Now why in the world am I packing a sweater? It’s summertime, and it’s hot. Nobody needs a sweater or a coat or gloves or any of those things we were wearing last February. Why would I pack a sweater in my travel bag here in the middle of summer? Anybody got a guess?
Because, although I know that it’s warm right here, right now, in this place, I don’t know that about where I’m going. I don’t know that it’s going to be warm out there; I may find myself up in the mountains, where the night breezes are chilly. I may be a long way from home, and the weather will change. So even though in here, right now, it’ s too warm for a sweater, I’m going to take one in order to be ready for different weather.
You see, I’m really saying that when we go out into the world, away from our homes, away from our church, we to need to take love. We need to take love for other people. Many people are unprotected. They have no one to love them. They need us to love them.

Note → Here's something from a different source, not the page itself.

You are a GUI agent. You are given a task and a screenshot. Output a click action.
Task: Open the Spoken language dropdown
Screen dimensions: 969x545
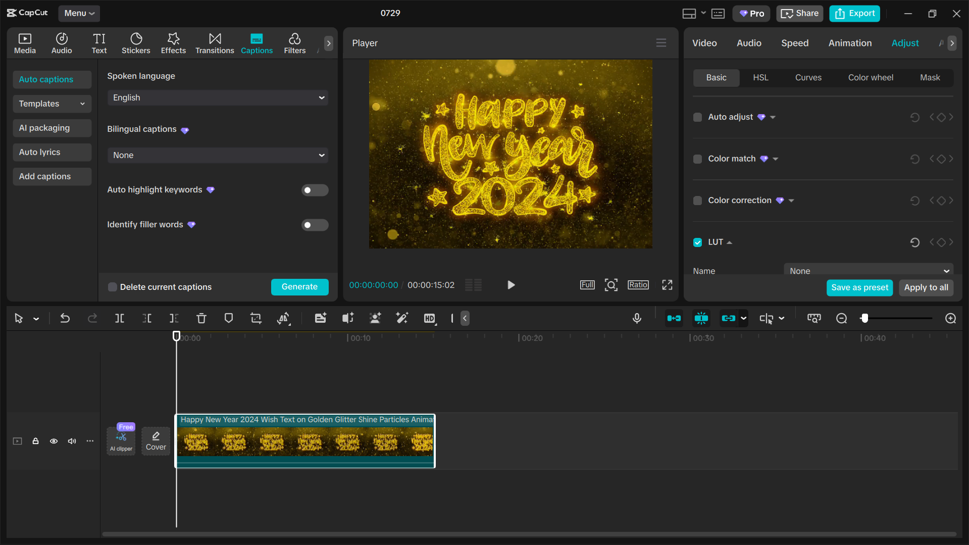[218, 97]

So once you get out on the playground or in the schoolyard or wherever you meet other people, you need to be packing some love.

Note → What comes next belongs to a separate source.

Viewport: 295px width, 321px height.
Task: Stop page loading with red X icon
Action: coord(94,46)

Let me have another word for the adults: You know that the world is not as loving, warm, and friendly a place as home is or as the church is. The world can be very cruel and cold, callous and uncaring. If we do not take love into that world, the things we preach will be noisy gongs and clanging cymbals. The world needs love from us; and we must draw on the love of God in order to have the strength to love. It is our responsibility, in fact, it is our privilege, as Christians, to love with depth, warmth, and care those persons who are caught up in pain. Whatever their need, at heart it is a need for love.